O modo exacto como o renascimento ocorre foi bem ilustrado com o seguinte exemplo:
“Numa série de renascimentos, as sucessivas existências não são como as perlas de um colar, seguras por um fio – a «alma» - que passe através de todas as pérolas, são mais como dados empilhados em cima uns dos outros. Cada dado é independente, mas suporta o que está por cima dele, com o qual está funcionalmente ligado. Entre os dados não existe uma identidade, mas sim uma condicionalidade”.
Nas escrituras budistas há um relato muito claro sobre este processo de condicionalidade. O sábio budista Nagasena explicou-a ao rei Milinda num conjunto de respostas às perguntas que este lhe fez, respostas essas que ficaram famosas.
Milinda perguntou a Nagasena: «Quando uma pessoa renasce, é a mesma que morreu ou é diferente?»
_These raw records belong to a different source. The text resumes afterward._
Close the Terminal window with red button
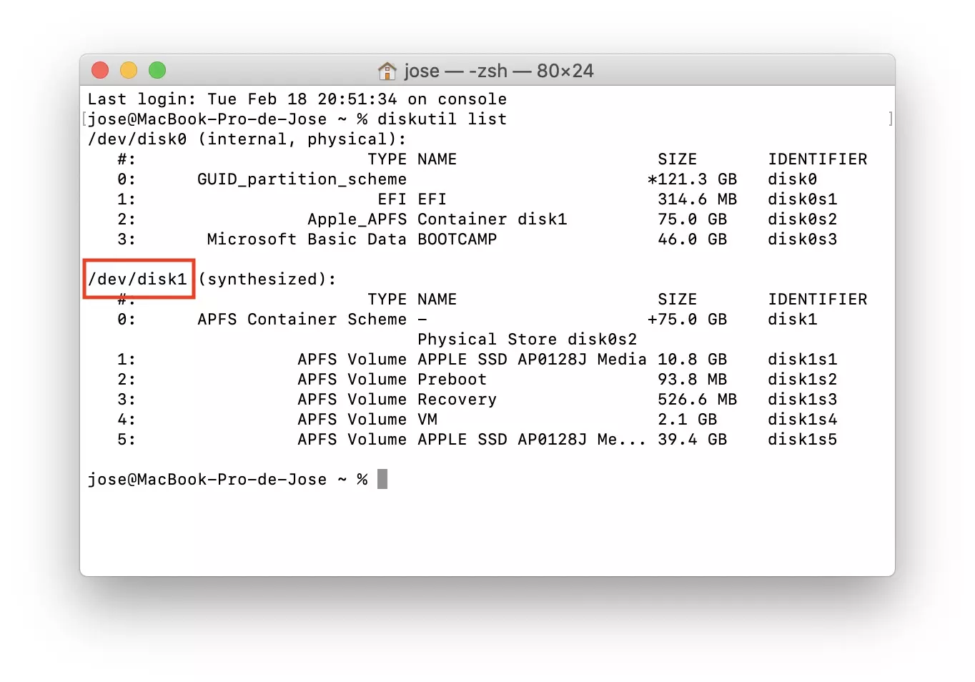975x682 pixels. (x=100, y=70)
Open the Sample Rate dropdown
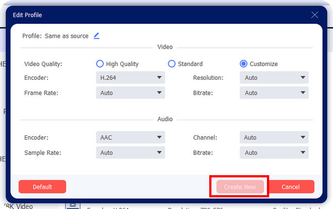The height and width of the screenshot is (209, 333). click(x=130, y=152)
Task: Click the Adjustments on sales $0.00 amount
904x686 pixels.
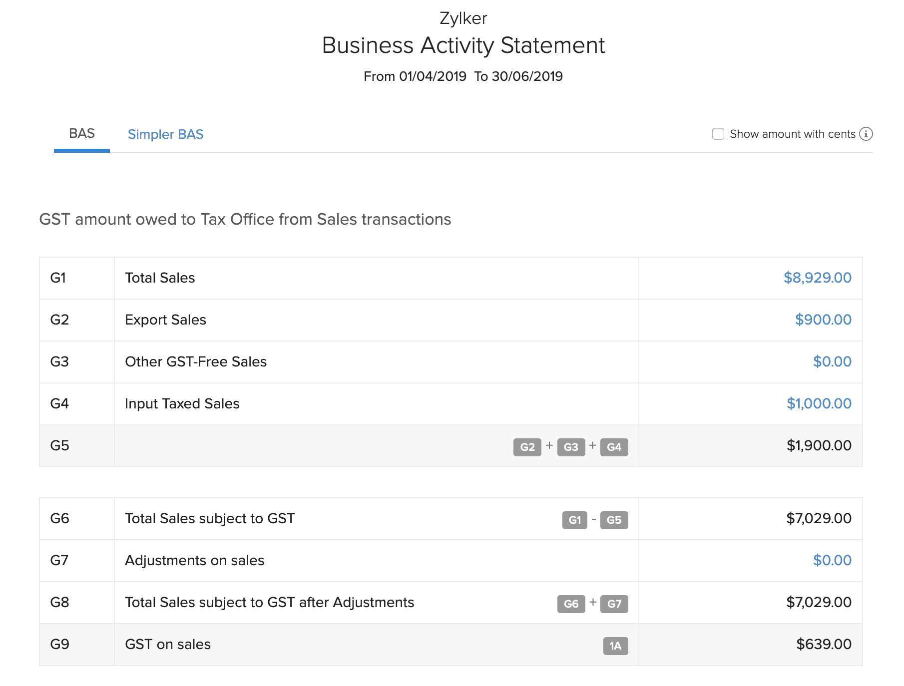Action: tap(832, 560)
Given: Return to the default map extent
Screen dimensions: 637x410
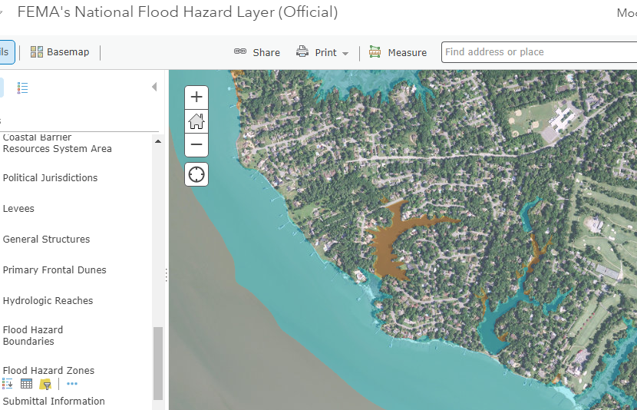Looking at the screenshot, I should (x=196, y=121).
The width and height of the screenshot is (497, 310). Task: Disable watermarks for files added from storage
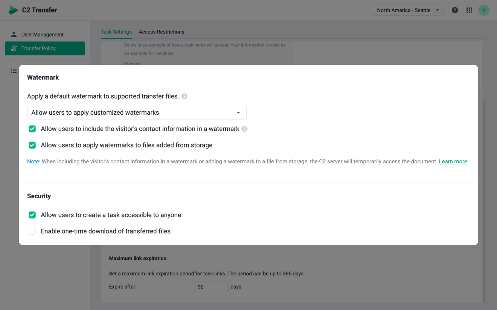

Nagasena respondeu: «Nem é a mesma, nem é diferente… Diz-me, se um homem acendesse uma candeia, poderia esta fornecer luz durante toda a noite?»
«Sim.»
«E a chama que arde na primeira parte da noite é a mesma que arde na segunda… ou na última?»
«Não.»
»Isso quer dizer que há uma candeia na primeira parte da noite, outra na segunda e ainda outra na terceira?»
«Não. É por causa de uma só candeia que a luz brilha durante toda a noite.»
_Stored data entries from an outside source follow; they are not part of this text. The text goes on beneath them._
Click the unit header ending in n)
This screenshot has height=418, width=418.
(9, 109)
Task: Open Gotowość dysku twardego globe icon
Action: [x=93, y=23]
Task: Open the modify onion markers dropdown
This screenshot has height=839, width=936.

«O renascimento é semelhante: quando nasce um fenómeno, o outro termina ao mesmo tempo. Assim, o primeiro acto da consciência na nova existência não é o mesmo da existência prévia, nem é diferente.»
O rei pediu outro exemplo para explicar a natureza precisa dessa dependência, e Nagasena comparou-a ao leite: «O coalho, manteiga ou queijo, podem ser feitos do leite, nunca são o leite, mas dependem inteiramente dele para a sua existência.»
A seguir Milinda perguntou:
«Se não há um ser que passe de corpo para corpo, então porque não estamos todos livres das acções negativas que cometemos em vidas passadas?»
Nagasena deu-lhe este exemplo:
«Um homem rouba as mangas de alguém, mas elas não são exactamente as mesmas que a outra pessoa originalmente possuíra e plantara. Nesse caso, por que motivo há de ser merecedor de castigo?» «Merece-o», explicou Nagasena, «apenas porque as mangas que ele roubou cresceram a partir daquelas que o seu proprietário plantou. É por isso que as nossas acções numa vida, sejam elas puras ou impuras, estão ligadas a outra vida, e por isso não nos podemos libertar das suas consequências.»